Approximate Top-$k$ for Increased Parallelism
Oscar Key, Luka Ribar, Alberto Cattaneo, Luke Hudlass-Galley, Douglas Orr
TL;DR
This work tackles the bottleneck of exact top-$k$ by introducing bucketed approximate top-$k$ to unlock parallelism on accelerators. It analyzes a two-stage design with per-bucket top-$k_b$ and an optional final merge, explores parameter regimes ($k\ll n$ vs $k\propto n$), and provides both theoretical recall-cost bounds and extensive empirical evaluation. The results show substantial speed-ups (often $2$–$4\times$) across sparse-LM and KG tasks with minimal loss in downstream performance, and demonstrate meaningful end-to-end gains in SparQ-attention-based long-sequence generation.
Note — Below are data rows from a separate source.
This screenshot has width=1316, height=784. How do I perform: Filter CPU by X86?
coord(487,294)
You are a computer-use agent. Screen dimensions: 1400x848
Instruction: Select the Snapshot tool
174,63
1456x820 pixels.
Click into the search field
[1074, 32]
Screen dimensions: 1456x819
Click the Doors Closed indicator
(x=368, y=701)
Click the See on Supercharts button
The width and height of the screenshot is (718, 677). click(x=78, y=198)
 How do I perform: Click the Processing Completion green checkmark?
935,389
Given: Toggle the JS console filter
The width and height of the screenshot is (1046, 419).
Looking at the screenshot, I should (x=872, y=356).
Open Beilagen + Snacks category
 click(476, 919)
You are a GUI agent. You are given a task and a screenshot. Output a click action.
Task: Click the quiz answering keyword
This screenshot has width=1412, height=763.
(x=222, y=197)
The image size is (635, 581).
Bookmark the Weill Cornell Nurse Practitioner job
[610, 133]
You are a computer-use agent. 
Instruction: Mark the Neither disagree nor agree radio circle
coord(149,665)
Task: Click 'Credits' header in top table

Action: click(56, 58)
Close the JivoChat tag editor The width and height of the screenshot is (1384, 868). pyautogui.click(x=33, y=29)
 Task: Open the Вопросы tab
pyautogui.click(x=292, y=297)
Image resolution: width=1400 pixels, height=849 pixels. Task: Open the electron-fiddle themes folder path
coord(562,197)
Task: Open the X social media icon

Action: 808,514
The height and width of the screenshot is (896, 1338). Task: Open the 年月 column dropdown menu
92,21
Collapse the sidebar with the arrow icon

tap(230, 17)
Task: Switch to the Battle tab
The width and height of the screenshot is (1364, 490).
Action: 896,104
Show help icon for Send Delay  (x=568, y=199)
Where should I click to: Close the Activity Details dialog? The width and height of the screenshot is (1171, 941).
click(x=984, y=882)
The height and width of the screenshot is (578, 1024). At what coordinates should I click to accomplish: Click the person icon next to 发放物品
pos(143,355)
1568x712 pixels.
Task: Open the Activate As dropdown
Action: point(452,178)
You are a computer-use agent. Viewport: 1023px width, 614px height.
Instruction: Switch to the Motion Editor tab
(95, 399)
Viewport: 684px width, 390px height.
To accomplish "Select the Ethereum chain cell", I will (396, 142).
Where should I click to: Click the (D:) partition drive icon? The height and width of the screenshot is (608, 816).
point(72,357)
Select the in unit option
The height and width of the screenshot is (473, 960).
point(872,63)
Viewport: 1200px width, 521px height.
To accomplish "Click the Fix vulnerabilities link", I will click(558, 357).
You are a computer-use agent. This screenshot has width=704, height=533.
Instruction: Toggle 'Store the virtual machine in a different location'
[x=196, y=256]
A CUDA/C++ PyTorch implementation is released to facilitate adoption, with guidance on strategy depending on the $k/n$ regime and potential extensions to distributed settings.
Abstract
We present an evaluation of bucketed approximate top-$k$ algorithms. Computing top-$k$ exactly suffers from limited parallelism, because the $k$ largest values must be aggregated along the vector, thus is not well suited to computation on highly-parallel machine learning accelerators. By relaxing the requirement that the top-$k$ is exact, bucketed algorithms can dramatically increase the parallelism available by independently computing many smaller top-$k$ operations. We explore the design choices of this class of algorithms using both theoretical analysis and empirical evaluation on downstream tasks. Our motivating examples are sparsity algorithms for language models, which often use top-$k$ to select the most important parameters or activations. We also release a fast bucketed top-$k$ implementation for PyTorch.